If you aren't one of the millions that has been to a store to get pasta in the last few weeks, I commend you! I am one of the sheep that has hopped onto this #carbload wagon, and I ain't mad at it. While I made this recipe a while ago, I think it's a good time to post now because the ingredients are ingredients you'll typically have at home and it is completely vegetarian. If you swap out the butter for ghee, you can also make it vegan.

This recipe is from a cookbook my friends Chris and Rose gave me, called Milk Street: Tuesday Nights, by Chris Kimball, and I love every single damn thing about this book. Every recipe is something that I want to be eating, it's like it was made for me. The range of the different types of food is great, and everything can be cooked in a timely manner. As Chris puts it, "culinary time is relative. It comes down to ingredients and how you define dinner." He argues that fast food doesn't need to be bad food, and this cookbook shows that.

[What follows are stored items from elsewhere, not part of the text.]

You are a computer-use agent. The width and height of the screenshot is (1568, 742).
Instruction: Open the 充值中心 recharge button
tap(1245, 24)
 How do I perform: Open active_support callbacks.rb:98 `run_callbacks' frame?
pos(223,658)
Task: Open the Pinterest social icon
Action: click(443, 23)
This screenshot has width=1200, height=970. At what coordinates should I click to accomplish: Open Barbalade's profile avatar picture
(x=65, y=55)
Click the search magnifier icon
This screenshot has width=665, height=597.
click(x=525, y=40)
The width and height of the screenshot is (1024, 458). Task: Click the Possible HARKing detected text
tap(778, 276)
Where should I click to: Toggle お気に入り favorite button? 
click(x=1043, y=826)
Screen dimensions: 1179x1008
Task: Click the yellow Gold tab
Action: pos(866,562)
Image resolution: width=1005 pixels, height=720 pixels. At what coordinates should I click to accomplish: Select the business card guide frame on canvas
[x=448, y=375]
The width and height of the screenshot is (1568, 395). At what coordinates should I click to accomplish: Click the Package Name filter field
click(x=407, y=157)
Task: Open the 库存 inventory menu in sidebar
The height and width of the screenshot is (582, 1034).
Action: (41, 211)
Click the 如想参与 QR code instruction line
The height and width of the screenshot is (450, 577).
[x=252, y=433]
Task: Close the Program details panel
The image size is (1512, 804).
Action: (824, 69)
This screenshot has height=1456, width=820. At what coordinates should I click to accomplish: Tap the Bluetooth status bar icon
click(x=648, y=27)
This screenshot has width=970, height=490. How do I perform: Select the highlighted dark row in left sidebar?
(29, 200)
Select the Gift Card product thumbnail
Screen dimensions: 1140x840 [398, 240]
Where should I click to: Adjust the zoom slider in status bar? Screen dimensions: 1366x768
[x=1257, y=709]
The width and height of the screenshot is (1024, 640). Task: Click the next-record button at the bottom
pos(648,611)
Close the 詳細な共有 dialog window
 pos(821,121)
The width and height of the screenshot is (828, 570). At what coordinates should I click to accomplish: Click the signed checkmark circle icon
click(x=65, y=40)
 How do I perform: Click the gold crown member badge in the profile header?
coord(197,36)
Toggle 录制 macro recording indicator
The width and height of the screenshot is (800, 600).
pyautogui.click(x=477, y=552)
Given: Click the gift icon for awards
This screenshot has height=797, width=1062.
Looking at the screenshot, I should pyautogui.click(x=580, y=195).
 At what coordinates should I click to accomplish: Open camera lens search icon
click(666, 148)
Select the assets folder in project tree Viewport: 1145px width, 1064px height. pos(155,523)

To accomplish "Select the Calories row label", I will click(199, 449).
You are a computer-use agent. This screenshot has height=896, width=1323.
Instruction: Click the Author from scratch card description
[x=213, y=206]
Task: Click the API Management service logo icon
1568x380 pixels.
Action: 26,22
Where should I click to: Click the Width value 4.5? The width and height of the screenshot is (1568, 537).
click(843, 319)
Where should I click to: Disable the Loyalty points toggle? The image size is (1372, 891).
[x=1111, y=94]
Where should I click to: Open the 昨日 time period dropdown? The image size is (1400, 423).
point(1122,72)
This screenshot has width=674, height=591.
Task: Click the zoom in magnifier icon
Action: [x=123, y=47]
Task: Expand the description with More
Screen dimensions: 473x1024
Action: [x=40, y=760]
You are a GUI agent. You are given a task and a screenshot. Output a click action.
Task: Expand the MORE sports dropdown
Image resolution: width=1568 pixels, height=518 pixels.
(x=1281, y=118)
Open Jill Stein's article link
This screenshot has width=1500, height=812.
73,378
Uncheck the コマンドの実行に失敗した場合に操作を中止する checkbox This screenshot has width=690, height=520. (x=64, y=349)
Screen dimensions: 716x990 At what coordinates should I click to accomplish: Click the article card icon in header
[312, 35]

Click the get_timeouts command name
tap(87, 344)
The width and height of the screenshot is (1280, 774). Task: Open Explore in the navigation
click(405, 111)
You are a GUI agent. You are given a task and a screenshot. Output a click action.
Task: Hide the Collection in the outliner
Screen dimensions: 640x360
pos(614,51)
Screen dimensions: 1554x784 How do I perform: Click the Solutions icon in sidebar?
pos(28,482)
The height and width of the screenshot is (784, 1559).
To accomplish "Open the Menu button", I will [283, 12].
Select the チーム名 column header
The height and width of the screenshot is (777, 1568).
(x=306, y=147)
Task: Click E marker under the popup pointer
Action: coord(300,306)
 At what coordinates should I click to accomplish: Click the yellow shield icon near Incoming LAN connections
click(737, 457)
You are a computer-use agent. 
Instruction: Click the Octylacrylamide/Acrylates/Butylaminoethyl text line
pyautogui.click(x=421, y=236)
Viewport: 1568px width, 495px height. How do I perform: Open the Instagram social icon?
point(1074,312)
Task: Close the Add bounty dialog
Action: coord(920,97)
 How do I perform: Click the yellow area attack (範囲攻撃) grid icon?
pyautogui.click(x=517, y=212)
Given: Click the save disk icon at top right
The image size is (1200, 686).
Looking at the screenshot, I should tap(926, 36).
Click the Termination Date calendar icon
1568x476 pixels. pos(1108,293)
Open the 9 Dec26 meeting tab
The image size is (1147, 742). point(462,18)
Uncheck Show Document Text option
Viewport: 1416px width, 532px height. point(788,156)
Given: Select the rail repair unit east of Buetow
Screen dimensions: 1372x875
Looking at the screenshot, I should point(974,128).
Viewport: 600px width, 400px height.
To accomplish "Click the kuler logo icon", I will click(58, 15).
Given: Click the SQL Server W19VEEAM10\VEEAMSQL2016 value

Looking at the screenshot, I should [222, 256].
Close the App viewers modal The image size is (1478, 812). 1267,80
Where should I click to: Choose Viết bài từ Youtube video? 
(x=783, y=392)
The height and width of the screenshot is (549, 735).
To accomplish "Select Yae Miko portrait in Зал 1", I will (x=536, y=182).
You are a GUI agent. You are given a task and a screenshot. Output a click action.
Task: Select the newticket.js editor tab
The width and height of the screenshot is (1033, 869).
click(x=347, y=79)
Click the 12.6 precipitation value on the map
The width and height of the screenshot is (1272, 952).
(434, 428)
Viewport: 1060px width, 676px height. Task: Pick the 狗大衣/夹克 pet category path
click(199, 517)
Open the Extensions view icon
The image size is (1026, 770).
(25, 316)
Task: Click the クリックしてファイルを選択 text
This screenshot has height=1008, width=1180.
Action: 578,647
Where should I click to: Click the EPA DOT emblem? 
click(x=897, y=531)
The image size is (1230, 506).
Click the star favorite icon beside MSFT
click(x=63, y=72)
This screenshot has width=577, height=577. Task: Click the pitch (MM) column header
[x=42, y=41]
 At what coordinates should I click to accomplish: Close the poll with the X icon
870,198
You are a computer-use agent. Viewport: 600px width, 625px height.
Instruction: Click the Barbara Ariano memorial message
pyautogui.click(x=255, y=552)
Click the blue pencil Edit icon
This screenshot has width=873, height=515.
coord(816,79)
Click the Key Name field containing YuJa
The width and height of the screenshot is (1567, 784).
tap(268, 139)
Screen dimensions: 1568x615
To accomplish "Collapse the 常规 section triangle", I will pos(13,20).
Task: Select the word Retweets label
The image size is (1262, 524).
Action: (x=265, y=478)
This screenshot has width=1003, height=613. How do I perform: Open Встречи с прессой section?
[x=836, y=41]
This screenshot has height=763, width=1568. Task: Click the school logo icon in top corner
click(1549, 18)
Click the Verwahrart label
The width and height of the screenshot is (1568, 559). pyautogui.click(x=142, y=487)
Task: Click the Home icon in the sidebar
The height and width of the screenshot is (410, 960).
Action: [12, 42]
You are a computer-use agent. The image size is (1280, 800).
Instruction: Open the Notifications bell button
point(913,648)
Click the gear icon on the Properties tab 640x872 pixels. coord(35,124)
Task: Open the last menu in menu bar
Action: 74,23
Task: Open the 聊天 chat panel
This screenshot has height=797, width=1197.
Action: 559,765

I want to make a few notes before diving into the recipe:

  • If you hate anchovies like me, do NOT omit them from this recipe. You do not taste the fish at all, it is simply adding some umami and salt to your dish.
  • I would skip the first pistachio step - our pistachios turned out soft and I would have preferred to have a little crunch in there.

Ingredients:

12 ounces Campanella pasta or other short pasta
Kosher salt and ground pepper
5 tablespoons extra virgin olive oil
1/3 cup shelled, unsalted pistachios, roughly chopped
1 small cauliflower head, cored and cut into 1 inch florets
8 medium garlic cloves, minced
2 tablespoons minced anchovy fillets, plus 2 tablespoons anchovy oil
2 teaspoons fresh rosemary, minced
1/2 teaspoon red pepper flakes
4 tablespoons salted butter, divided
1 tablespoon grated lemon zest, plus 2 tablespoons lemon juice
3/4 cup lightly packed fresh flat-leaf parsley, roughly chopped

Directions:

1. In a large pot, bring 3 quarts of water to boil. Add the pasta and 2 tablespoons salt and cook until just shy of al dente. Reserve 1 cup of the cooking water, then drain and set aside. Meanwhile in a 12 inch skillet over medium-high heat, heat 1 tablespoon of the oil until shimmering. Add the pistachios and cook, stirring, until fragrant and bright green 30 to 45 seconds. Transfer to a small bowl.

2. Add 2 tablespoons of oil to the pan and heat over medium until shimmering. Add half of the cauliflower and 1/4 teaspoon each salt and pepper. Cook, stirring, until light golden brown and crisp-tender, about 5 minutes. Transfer to a medium bowl. Return the pan to medium heat and repeat with the remaining 2 tablespoons oil, remaining cauliflower and 1/4 teaspoon each salt and pepper.



3. Return all of the cauliflower to the pan. Stir in the garlic, anchovies and oil, rosemary, pepper flakes and 2 tablespoons butter. Cook, stirring, until the garlic is softened and the anchovies have disintegrated, 4 to 5 minutes. Add the pasta cooking water and bring to a boil over medium-high heat. Toss in the pasta and remaining 2 tablespoons butter. Cook, tossing, until the sauce ha thickened and coats the pasta, about 1 minute.



4. Off heat, stir in the lemon juice and tall but 1 tablespoon of the pistachios. Taste and season with salt and pepper. Transfer to a serving platter and sprinkle with the remaining pistachios, the parsley and lemon zest.